(EXCERPT PROVIDED)
--*--

15 December

Rose: The Gift Of Grief. To Touch A Heart

by Jon Katz
Rose And The Gift Of Grief

 

Pauline wrote this week to tell me that she credit’s her very sick brother’s dogs with keeping him alive and working and giving purpose to his life.  I am grateful always, wrote Pauline, to whoever thought to create  creatures so wonderful that they  can touch a person’s heart and heal it when no human can find a way. Amen.

This is one of the gifts of grief. Perhaps because they are not of our species, but something very different, something pure and without calculation,  these alien spirits enter our unsuspecting hearts in such a way as to touch them, open them up and help us heal from the wounds we often inflict on ourselves or one another.

I have to be honest and say that Rose did this to me, in a number of ways, when I was very ill also.

There was the obvious help, when she would awaken me my by nipping on my ears until I woke up from my various falls on the ice. Or fending off wild pigs in the woods, or coyotes and belligerent rams.

But it was not Disney-like heroics that saved me, rather Rose’s powerful spirit, which gave me the strength to come to a forbidding and alien place. The farm was a flight, really, from my own life. I came to find what was missing,  the work, love,  life, creative and spiritual direction that I had been seeking. I felt that Rose  made it possible for me to be here, whether it was true or not. As I descended into darkness and dysfunction, the clarity and evenness of this creature somehow balanced me in just the way Pauline was describing.  In that sense, Rose did her work well, and saved me and in that sense, I saved myself. I had given up on my life, in so many ways, but Rose, who was a kind of alter ego here,  did not give up on anything, and so, neither did I.

--*--

(INFORMATION SUPPLIED)
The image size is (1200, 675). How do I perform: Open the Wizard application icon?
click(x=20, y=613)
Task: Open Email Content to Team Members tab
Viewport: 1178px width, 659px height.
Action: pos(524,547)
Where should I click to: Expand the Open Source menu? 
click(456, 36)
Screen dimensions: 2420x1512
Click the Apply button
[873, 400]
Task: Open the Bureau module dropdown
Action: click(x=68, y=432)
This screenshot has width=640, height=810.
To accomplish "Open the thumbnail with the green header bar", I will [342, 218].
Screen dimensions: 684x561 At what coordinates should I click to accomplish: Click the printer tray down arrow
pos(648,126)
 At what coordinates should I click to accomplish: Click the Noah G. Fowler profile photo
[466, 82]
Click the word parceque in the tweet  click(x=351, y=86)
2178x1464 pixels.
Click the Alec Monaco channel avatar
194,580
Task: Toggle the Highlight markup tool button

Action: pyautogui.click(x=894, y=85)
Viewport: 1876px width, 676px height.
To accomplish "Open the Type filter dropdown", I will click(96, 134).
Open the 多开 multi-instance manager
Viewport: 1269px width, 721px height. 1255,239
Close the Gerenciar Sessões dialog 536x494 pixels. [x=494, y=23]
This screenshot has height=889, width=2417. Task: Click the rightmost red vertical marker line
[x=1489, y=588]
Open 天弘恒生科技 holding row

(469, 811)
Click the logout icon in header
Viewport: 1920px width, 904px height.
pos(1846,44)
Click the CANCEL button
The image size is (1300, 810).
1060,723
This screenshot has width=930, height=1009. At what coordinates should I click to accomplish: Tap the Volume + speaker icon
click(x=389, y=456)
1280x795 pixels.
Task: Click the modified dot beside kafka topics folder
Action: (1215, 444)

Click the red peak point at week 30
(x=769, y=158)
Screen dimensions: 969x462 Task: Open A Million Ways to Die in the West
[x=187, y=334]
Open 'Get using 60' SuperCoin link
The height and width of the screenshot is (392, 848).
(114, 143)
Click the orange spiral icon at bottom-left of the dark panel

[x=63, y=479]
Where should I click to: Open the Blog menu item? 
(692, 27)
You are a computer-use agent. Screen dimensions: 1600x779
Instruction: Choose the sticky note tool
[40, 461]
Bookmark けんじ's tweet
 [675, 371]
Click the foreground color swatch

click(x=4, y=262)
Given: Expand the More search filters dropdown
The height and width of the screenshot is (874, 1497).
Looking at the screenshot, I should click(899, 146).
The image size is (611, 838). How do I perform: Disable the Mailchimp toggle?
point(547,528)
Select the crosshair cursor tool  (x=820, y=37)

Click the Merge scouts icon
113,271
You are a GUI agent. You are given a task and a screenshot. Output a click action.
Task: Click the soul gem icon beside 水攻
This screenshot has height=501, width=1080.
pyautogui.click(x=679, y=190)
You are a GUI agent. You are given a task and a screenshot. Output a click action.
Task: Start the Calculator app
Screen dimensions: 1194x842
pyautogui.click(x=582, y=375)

--*--

(ACTIVITY LIST)
• a. Decide whether each statement agrees with the essay about Rose. Answer yes or no for each, quoting the essay's deciding words. (i) Pauline credits her brother's dogs with keeping him alive. (ii) The writer says Disney-like heroics by Rose were what saved the writer. (iii) Rose gave up on nothing.
• b. Carry on the essay about Rose from its last sentence.

(TASK ANSWERS)
• a.
(i) Yes: "her very sick brother’s dogs with keeping him alive and working and giving purpose to his life"
(ii) No: "But it was not Disney-like heroics that saved me, rather Rose’s powerful spirit"
(iii) Yes: "did not give up on anything, and so, neither did I."

• b.
That is a lot of weight to put on a dog, I realize, especially from someone who believes that human connection is always paramount in life.

But Rose’s death has helped me to see that grief is a gift in so many ways,

an exercise in love and devotion.

Grief cannot exist without love, and if you feel one, then you have felt the joy of the other.

Grief, for me, is not about death, but life.

It is not about loss, but meaning.

It is not about emptiness, but feeling.

A life without grief is an empty life. Grief is a process that will write it’s own story,

in its own time and way. Grief can take care of itself.

But I can still write my own story.  Death is a spiritual experience for me, whenever it occurs, and I won’t surrender it to the insurers and pharmaceutical companies and  doctors and bureaucrats. Rose’s story, especially, is a good and happy one. Pauline got it right, I think. You have to bow in  wonder to a force that created a sentient being that can touch and heal a human heart, when all of the pills, therapists, books and analysts could not.